Have you ever been doing something mundane, boring even, part of your daily routine and then some small thought has completely thrown you off track?
Did it take you by surprise? Did you wonder where on earth that thought came from?
It’s weird isn’t it, how our brain works (or doesn’t work)?
Caught by surprise
I made my (our) bed as usual today, bent over to fold back the covers, then as I straightened up and looked down at the bed, I noticed it.
The sheets are only creased on one side, where I had slept. For the tiniest fraction of a second, my brain puzzled over where J could be. Why wasn’t her side slept in?
I’m sorry if that sounds daft after 20 months, it is hard to explain the impact of that thought, of the almost instantaneous realisation, but the falling sensation I had in my chest and the shock when I was jolted into reality.
Inception
So much went through my tiny brain in such a small snippet of time. Like the movie Inception (if you haven’t seen it, why not?!), it was like time had slowed down and stretched out inside of what, to the observer, would have appeared a fractional moment.

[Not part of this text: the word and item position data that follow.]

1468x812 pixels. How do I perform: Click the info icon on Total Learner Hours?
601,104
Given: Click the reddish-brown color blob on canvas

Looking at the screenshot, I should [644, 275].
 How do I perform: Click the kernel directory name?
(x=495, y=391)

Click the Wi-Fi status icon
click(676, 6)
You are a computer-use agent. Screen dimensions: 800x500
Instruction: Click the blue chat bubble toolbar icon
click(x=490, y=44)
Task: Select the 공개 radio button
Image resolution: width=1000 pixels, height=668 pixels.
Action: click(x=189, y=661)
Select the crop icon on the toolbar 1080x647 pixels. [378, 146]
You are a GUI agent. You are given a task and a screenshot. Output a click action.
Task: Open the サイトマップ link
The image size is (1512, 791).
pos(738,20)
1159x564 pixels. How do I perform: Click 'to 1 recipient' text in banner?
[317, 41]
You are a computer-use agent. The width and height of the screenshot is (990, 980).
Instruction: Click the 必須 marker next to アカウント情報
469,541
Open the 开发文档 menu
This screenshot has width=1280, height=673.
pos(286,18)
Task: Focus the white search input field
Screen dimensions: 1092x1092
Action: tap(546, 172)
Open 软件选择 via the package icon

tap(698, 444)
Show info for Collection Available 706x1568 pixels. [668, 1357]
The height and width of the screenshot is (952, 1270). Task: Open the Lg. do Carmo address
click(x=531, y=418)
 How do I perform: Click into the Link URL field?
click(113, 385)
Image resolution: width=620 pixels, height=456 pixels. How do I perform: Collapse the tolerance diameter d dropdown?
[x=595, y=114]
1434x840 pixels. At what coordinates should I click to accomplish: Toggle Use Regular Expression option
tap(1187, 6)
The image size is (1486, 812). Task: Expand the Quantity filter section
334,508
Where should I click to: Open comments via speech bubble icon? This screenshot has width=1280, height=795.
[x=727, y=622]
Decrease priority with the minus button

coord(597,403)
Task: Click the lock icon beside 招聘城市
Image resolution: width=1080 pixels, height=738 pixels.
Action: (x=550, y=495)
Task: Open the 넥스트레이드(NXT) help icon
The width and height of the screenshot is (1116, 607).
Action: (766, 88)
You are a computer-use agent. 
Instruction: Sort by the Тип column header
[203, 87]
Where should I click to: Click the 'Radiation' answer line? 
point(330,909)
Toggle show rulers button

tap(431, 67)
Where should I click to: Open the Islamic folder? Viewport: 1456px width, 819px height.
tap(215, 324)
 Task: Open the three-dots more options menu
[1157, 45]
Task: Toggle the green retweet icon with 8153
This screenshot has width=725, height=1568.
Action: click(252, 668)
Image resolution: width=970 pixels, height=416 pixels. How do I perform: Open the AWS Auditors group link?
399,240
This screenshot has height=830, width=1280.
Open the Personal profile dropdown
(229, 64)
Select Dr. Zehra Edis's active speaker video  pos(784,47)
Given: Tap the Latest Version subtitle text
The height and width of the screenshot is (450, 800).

I ran the whole gamut of emotions from confusion/puzzlement, through grim realisation, anger and injustice, to a dull numbness and immobility, all within that minuscule moment.
Even the sheets on our bed deliver a constant reminder that she’s not here any more.
Until that moment it hadn’t hit me so far that day – she has gone!
Duvet Day?
It is difficult to explain, to really convince someone who hasn’t lost what you have, how much these fleeting, almost immeasurable, moments stop you in your tracks.
All of a sudden that background ache, the subtle but constant gnawing inside your chest, is dragged flaming and painful, into the forefront of your mind.
And it brings everything back.
It is a fight, a real battle, to not allow yourself to crawl back into bed and hide under the covers claiming a ‘Duvet Day’.
The real struggle is to then go about your day, rubbing shoulders with people who have no idea what you have been through already just to be there at work, in the supermarket, at school or just to exist without that special person in your life.
There is no predictability about this horrible journey that no one wants to be on.
That’s what makes living through grief so draining.